For me it is here that the movie takes a slight downward nose. It’s not that there’s anything wrong with the sequence of events. I like that even after the montage we spend time at the (actual) Monterey Jazz festival, and are given a sense that more time has elapsed, and things have returned to a state of normalcy. Even the ‘reveal’ that Tobie’s new roommate ‘Annabel’ is in fact Evelyn (released from care and planning her revenge on Dave), is effective (even if most modern audiences would probably guess it in advance). No, it’s when the shit hits the fan again and the movie begins racing to the finish line that I feel Clint himself causes problems.
We all know and love Clint Eastwood’s cool, ‘man of few words’ economical acting style, and within the common or garden context of a western or Dirty Harry movie, it works for him really well. Later in his career, he was definitely able to more successfully channel this style into more dramatic or character driven roles too. Here however, it seems constantly at odds with both his character (a late night DJ, not a .44 Magnum wielding cop), and the higher volume of dialogue in the movie. I love the idea of Eastwood playing against type and being more the victim, and not any kind of ‘equipped’ hero, but I think it was a stretch too far in some ways.

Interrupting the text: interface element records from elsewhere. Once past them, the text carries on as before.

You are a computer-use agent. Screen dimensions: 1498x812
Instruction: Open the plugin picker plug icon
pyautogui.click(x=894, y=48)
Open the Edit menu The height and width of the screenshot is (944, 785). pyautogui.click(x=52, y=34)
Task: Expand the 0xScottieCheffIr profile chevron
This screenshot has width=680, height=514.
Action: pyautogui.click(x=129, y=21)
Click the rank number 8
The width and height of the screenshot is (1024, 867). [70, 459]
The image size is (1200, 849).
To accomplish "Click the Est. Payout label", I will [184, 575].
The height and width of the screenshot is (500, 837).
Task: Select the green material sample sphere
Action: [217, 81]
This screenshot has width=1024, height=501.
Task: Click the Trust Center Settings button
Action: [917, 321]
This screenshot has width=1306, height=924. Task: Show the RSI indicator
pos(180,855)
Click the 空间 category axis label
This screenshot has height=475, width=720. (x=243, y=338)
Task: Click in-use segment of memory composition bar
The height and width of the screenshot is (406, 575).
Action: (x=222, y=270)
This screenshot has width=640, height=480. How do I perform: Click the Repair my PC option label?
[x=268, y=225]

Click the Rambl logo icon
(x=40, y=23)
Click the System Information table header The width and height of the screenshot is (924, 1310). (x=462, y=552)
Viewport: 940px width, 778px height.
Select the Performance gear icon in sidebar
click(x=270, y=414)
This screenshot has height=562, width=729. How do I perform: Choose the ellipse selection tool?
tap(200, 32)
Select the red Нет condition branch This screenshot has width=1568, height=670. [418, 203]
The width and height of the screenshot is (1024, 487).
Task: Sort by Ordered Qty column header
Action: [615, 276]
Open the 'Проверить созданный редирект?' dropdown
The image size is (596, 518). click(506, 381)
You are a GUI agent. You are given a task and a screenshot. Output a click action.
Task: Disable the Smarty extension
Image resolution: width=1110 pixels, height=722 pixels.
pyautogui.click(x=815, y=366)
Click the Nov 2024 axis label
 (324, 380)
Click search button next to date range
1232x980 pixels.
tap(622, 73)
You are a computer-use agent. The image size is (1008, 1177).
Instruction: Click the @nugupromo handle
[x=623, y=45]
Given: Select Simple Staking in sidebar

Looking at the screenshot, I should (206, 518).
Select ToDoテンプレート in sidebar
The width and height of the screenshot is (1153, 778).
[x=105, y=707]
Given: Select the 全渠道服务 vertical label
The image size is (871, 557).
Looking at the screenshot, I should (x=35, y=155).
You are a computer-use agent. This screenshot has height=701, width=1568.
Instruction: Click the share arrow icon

Throughout the entire ‘finale’ when things have really gone pear-shaped; he seems unflustered, unhurried, calm and kind of lopes through without delivering anything in the way of pressure, fear or panic. Even while Evelyn is screaming out of the shadows and carving him up with a butcher’s knife, Clint seems just too cool for school; seemingly just waiting for his chance to pop her in the face with one of those Philo Beddoe punches. Once he does, it’s all over.
His balls are just too big goddammit!
So for me, watching the movie now is a game of two halves, or two great thirds and an OK third (if you see what I mean). I absolutely love the set up, build up and masterful control Eastwood has in bringing the story to the point at which Evelyn makes her final return known to Garver. After that, things are far more text book, and less interesting on all levels, plus you have that strangely inert performance from Clint. I guess it would still be a few years before Clint was really able to find an effective way to build serious character nuance and weakness into his style and delivery.
Love the dude though.
Kudos again to Mr. Eastwood for making such a tidy little movie, I still love it.
Oh and by the way, yes that is director Don Siegel cameoing as the bartender.
Many thanks to everyone who reads this, I hope you get something out of it, and if you don’t….sorry.
And so ends my 50th review for Filmwerk, It’s been almost a year I think, since I wrote my first piece and I’ve enjoyed writing every one.